## What is needed
Could you rewrite the entries from the line containing "Open the Seleziona il periodo dropdown" through the last entry, keeping every line, requests included, and shifting each coordinate in the answers up by 147?
--- Begin Data shown ---
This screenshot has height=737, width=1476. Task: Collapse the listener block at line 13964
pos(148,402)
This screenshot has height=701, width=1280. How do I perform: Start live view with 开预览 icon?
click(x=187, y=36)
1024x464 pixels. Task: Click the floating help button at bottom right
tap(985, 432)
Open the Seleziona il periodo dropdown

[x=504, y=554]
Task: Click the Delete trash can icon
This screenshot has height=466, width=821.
--- End Data shown ---
## Reply to the task
Open the Seleziona il periodo dropdown

[x=651, y=701]
Task: Click the Delete trash can icon
This screenshot has height=466, width=821.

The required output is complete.